Salmonella bacteria typically lives in animal intestines and shed through feces. Humans become infected most frequently through contaminated water or food. Typically, people with salmonella infection have no symptoms. However, infants and immunocompromised individuals may develop diarrhea, vomiting, blood in stools, and abdominal cramps. Infants under 3-months of age are at-risk of serious infections including meningitis, bone, and blood infections. As with Cronobacter, infants should be seen promptly if they develop fever, particularly if it is associated with low energy or increased lethargy.

The West Virginia Department of Health and Human Resources (WVDHHR), Bureau for Public Health, in coordination with local partners, have confirmed at least one infant with a bacterial infection who consumed a recalled product. Healthcare providers are encouraged to:

  1. Notify their local health department if Cronobacter or Salmonella infection is suspected on an infant with history of consuming the recalled milk formula.

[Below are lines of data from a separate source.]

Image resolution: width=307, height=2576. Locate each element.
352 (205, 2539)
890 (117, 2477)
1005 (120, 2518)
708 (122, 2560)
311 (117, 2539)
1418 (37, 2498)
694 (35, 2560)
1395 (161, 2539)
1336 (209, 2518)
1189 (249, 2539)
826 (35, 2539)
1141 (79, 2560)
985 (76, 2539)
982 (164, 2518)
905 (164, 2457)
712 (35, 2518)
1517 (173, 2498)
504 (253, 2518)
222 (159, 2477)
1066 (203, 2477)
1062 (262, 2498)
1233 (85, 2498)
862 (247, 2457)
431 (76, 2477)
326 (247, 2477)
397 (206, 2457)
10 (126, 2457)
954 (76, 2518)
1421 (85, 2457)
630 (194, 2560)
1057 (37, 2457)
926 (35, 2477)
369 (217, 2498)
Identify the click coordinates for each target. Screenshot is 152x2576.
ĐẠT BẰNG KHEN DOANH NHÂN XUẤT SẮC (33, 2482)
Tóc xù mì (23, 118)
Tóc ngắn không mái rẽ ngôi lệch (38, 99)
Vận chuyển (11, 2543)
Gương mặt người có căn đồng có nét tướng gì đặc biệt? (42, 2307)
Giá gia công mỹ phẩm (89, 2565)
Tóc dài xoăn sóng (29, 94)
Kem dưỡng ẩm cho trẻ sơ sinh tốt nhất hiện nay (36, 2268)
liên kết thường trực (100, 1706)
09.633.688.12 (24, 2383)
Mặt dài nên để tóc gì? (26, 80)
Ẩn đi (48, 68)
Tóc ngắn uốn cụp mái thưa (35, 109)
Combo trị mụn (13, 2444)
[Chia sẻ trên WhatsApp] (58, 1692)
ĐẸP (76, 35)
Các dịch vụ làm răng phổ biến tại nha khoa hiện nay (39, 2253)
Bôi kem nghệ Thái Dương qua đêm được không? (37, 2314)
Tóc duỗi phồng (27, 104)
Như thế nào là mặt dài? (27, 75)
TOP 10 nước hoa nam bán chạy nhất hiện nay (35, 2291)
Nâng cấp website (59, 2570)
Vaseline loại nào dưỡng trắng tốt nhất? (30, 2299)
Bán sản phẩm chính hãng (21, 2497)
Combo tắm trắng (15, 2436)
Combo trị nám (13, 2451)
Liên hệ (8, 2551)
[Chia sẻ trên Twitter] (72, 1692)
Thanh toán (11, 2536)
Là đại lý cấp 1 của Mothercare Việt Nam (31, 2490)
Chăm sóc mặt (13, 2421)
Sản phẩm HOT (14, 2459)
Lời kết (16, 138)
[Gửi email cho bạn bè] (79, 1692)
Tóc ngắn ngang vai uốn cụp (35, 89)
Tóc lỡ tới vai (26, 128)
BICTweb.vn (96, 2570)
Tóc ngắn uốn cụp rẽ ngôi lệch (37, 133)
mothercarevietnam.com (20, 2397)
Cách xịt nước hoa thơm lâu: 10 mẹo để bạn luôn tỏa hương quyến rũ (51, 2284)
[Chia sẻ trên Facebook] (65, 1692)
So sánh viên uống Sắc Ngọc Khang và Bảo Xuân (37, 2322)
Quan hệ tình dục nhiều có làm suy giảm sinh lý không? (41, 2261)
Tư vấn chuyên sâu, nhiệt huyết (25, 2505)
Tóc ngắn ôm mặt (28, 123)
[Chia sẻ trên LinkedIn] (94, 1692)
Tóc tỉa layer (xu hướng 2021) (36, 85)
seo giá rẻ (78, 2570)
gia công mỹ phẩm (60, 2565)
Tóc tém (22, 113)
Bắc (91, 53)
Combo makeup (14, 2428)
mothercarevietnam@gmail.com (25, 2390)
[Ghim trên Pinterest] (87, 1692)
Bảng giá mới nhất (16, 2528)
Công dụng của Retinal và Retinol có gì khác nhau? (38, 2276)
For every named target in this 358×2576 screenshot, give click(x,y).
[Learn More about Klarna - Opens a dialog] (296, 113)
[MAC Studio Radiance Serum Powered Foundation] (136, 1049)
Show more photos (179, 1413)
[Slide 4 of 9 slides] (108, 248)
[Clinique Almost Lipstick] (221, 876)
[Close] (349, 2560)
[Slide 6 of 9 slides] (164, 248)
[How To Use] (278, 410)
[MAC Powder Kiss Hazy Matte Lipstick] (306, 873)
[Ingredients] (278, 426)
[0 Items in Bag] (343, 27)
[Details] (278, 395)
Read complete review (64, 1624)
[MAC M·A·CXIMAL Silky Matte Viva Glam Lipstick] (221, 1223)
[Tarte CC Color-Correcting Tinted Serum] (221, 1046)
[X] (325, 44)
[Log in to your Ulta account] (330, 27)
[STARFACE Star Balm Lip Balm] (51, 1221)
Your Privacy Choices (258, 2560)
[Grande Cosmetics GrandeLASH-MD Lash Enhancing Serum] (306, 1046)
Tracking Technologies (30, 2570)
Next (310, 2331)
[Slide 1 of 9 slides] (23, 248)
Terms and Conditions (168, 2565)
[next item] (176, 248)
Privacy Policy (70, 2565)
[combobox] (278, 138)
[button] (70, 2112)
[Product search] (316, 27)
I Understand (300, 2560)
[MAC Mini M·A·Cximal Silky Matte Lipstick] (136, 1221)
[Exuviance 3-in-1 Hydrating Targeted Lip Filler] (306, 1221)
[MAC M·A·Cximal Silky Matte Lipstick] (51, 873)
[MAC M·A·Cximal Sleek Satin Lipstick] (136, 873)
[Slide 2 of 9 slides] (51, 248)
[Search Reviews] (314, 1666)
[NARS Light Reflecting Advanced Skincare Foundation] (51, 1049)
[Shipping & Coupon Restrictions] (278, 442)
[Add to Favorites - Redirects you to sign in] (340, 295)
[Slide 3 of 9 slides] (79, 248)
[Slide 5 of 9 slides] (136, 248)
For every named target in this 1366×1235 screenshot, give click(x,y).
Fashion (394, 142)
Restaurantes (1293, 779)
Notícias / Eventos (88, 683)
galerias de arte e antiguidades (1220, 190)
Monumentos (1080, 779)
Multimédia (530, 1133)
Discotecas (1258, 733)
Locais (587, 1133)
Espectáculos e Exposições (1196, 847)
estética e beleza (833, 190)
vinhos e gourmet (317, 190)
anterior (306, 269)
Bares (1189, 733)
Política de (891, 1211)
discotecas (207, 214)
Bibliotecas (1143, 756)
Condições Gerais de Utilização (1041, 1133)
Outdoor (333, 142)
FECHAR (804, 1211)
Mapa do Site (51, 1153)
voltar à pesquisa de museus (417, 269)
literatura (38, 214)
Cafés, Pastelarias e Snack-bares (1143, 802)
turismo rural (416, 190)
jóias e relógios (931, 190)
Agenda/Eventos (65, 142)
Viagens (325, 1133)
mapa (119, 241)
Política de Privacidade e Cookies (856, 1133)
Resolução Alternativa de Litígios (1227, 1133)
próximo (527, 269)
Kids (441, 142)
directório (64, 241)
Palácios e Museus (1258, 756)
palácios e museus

  2. Obtain clinical specimens (e.g., stool, urine, blood, CSF, etc.) and send for bacterial culture and susceptibility testing. Inform the laboratory to look for Cronobacter and Salmonella bacteria.
  3. Advise parents and caregivers to seek immediate medical care if their infant has consumed the recalled product and are manifesting the signs and symptoms of Cronobacter or Salmonella infection.
  4. Advise parents and caregivers to keep any opened or unopened cans of recalled formula in the instance that the local health department wants to collect it for sampling.